▶ _EXCERPT_:

A Mechanistic Analysis of Looped Reasoning Language Models

TL;DR

This paper provides a mechanistic analysis of looped reasoning language models, revealing how their internal dynamics and fixed points differ from standard models, and offering insights for architectural improvements.

Contribution

It investigates the internal fixed points and cyclic trajectories of looped language models, connecting their dynamics to stages of inference similar to feedforward models.

Findings

Layer cycles converge to fixed points, stabilizing attention-head behavior.

Recurrent blocks learn inference stages mirroring feedforward models.

Model parameters like size and normalization affect fixed point stability.

▶ _WHAT TO DO_:
Write the next part of the summary of the mechanistic analysis of looped reasoning language models, starting after its final finding. The entries that come next are separate material and have no connection to the paper summary.

▶ _RECORDED DATA_:
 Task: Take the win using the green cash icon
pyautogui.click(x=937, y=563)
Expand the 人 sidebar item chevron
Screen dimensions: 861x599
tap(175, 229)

--

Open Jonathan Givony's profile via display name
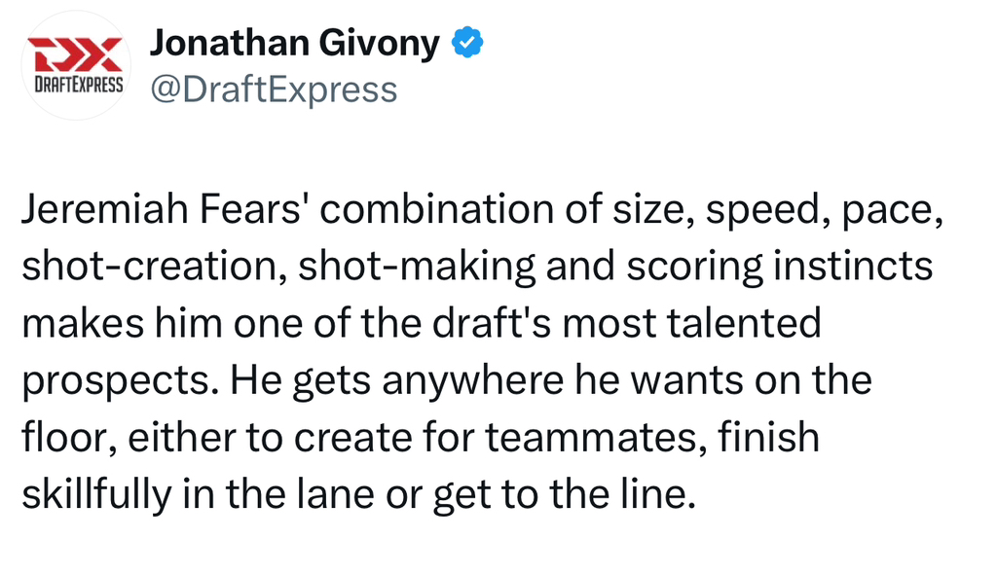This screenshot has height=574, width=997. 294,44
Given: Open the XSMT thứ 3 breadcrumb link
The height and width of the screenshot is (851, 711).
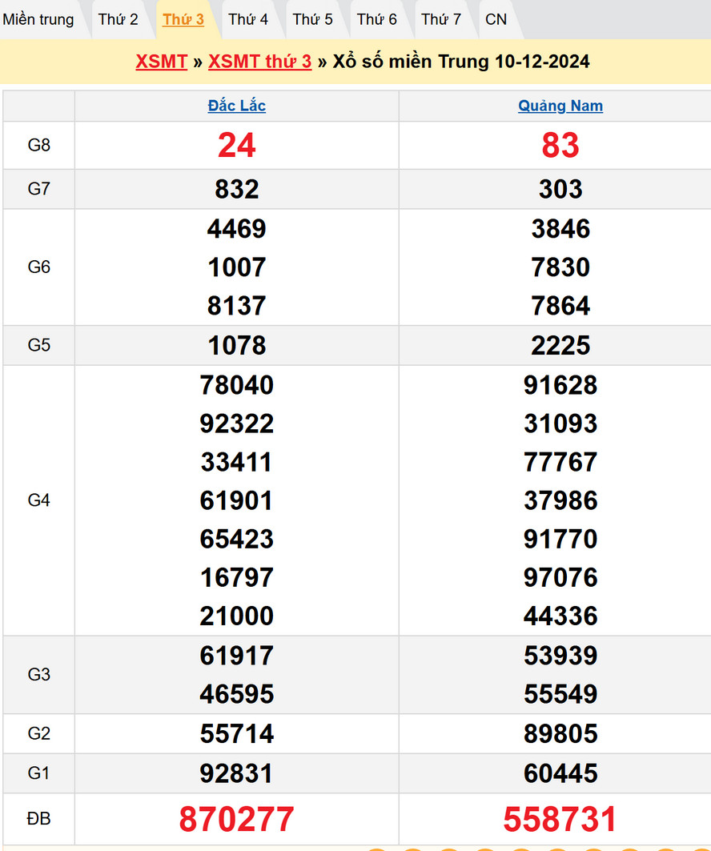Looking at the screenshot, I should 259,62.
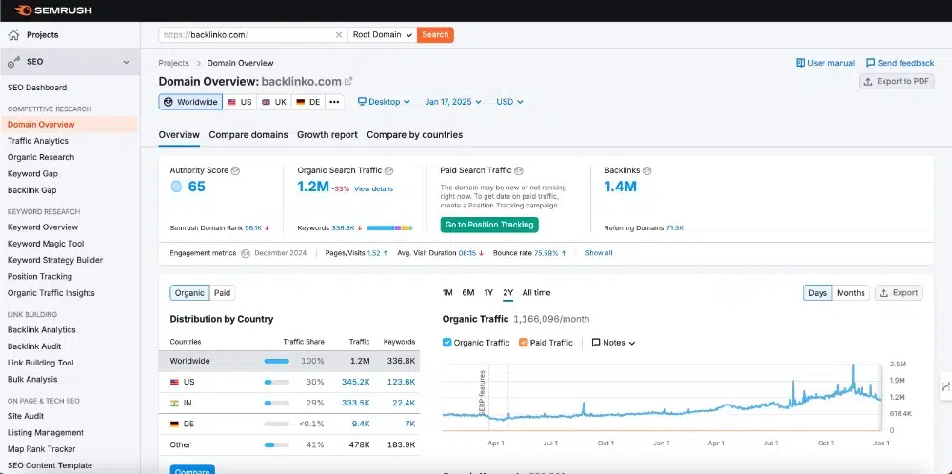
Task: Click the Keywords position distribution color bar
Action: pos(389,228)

---

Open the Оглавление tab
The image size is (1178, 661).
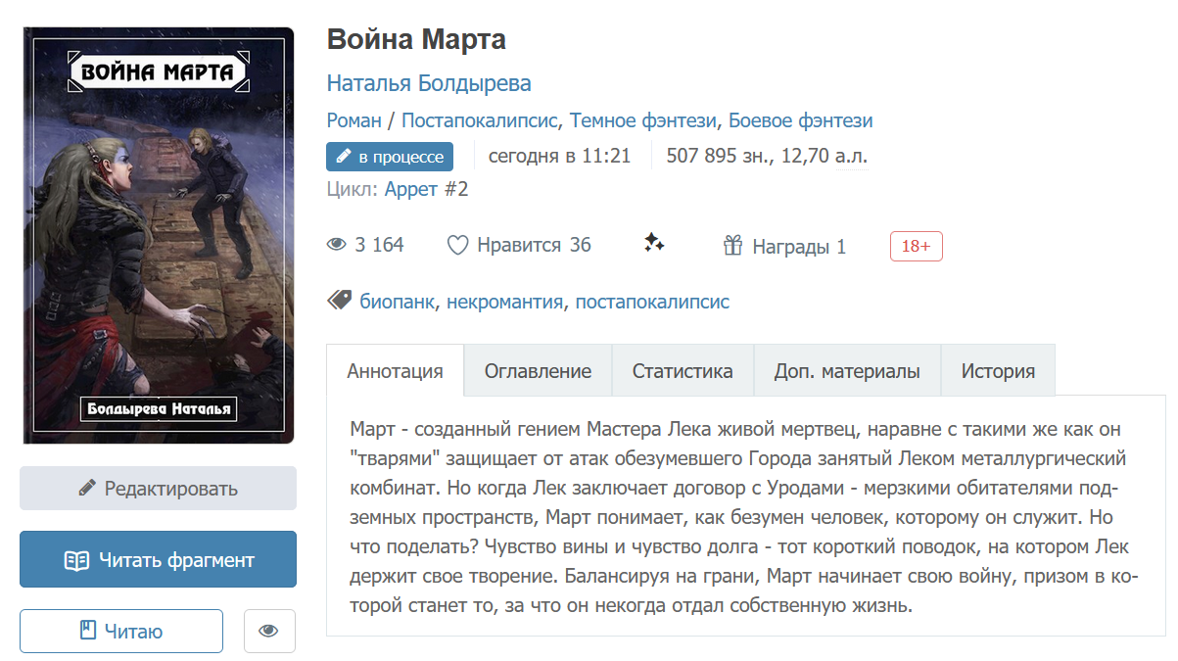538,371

▶ _EXERCISE RESULT_:
Abstract

Reasoning has become a central capability in large language models. Recent research has shown that reasoning performance can be improved by looping an LLM's layers in the latent dimension, resulting in looped reasoning language models. Despite promising results, few works have investigated how their internal dynamics differ from those of standard feedforward models. In this paper, we conduct a mechanistic analysis of the latent states in looped language models, focusing in particular on how the stages of inference observed in feedforward models compare to those observed in looped ones. To this end, we analyze cyclic recurrence and show that for many of the studied models each layer in the cycle converges to a distinct fixed point; consequently, the recurrent block follows a consistent cyclic trajectory in the latent space. We provide evidence that as these fixed points are reached, attention-head behavior stabilizes, leading to constant behavior across recurrences. Empirically, we discover that recurrent blocks learn stages of inference that closely mirror those of feedforward models, repeating these stages in depth with each iteration. We study how recurrent block size, input injection, and normalization influence the emergence and stability of these cyclic fixed points. We believe these findings help translate mechanistic insights into practical guidance for architectural design.